Any computer consists of the six components below. Studying how different languages, and thus how different virtual computers implement these aspects will be a major focus of this course.
Data: typically for a hardware computer this consists of main memory, cache memory and external files. It will also have a number of built-in data types - integers, reals, fixed-length strings. The program itself is also data, known as the machine language representation of the computer.
Operations: typically for a hardware computer, these are very simple operations, such as arithmetic, simple tests (ie >0, =0, <0) and jumping to another memory location
Sequence Control: a physical computer typically steps through operations one after another unless it is instructed to jump to another location
Data Access: typically a hardware computer stores each piece of data, in a particular location, in main memory. Data is accessed by specifying the address of that location.
Storage Management: a conflict occurs because CPU operations typically take place at the nanosecond level, external access at the millisecond. Simple computers execute only one program at a time, thus causing the CPU to wait while slower data operations occur. This may be sped up by multiprogramming - running one program until it initiates a slow data access and then executing a different program until that action is complete; or by moving memory that is likely to be used, to faster (cache) memory.
Operating environment: computers are usually connected to external resources - networks, I/O devices, storage devices.
Operations: Sequence control how do we decide which instruction to
take next.
Note: control sequence changes accomplished by the program
address register
Interpreter
Computer states: The dynamic behaviour of an instruction, may be examined by studying how the initial state of a computer, is transformed by a state transition, into a final state. Program execution may be viewed as a sequence of state transitions.

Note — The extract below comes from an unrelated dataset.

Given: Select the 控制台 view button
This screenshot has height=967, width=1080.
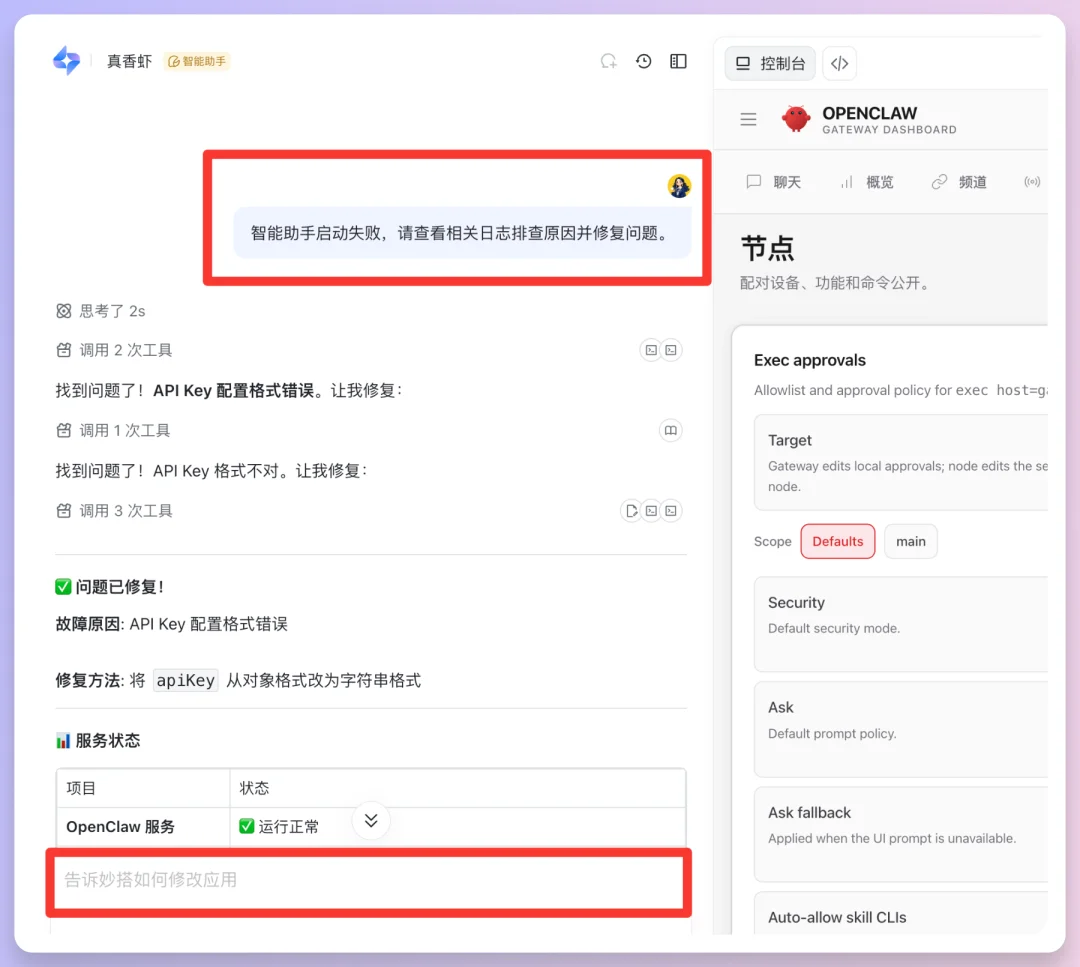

Alternative computer architectures:
The major computer
architecture is known as the Von Neumann architecture. These
systems have a single CPU, a large memory and a process to transfer
data between the memory and the CPU. Other architectures are possible,
e.g. Multiprocessors.
Firmware Computers Consider that any program may be implemented in hardware. Therefore any high level language could be implemented as a computer, where the low level machine instructions of the computer were the language. Not often used because a computer designed this way would be more complex, thus more costly, it would also be less flexible when implementing other languages.
A lower level variation of this is microprogramming, where microprogramming is used to specify the commands that a CPU will use. This combination of programmable hardware plus its microprogram is yet another virtual computer.
Dijkstra: Originally we were obligated to write programs so that a computer could execute them. Now we write the programs and the computer has the obligation to understand and execute them.
Progress in programming language design marked by increasing support for abstraction.
Computer at lowest level is set of charged particles racing through wires w/ memory locations set to one and off - very hard to deal with.
In computer organization look at higher level of abstraction: interpret sequences of on/off as data (reals, integers, char's, etc) and as instructions.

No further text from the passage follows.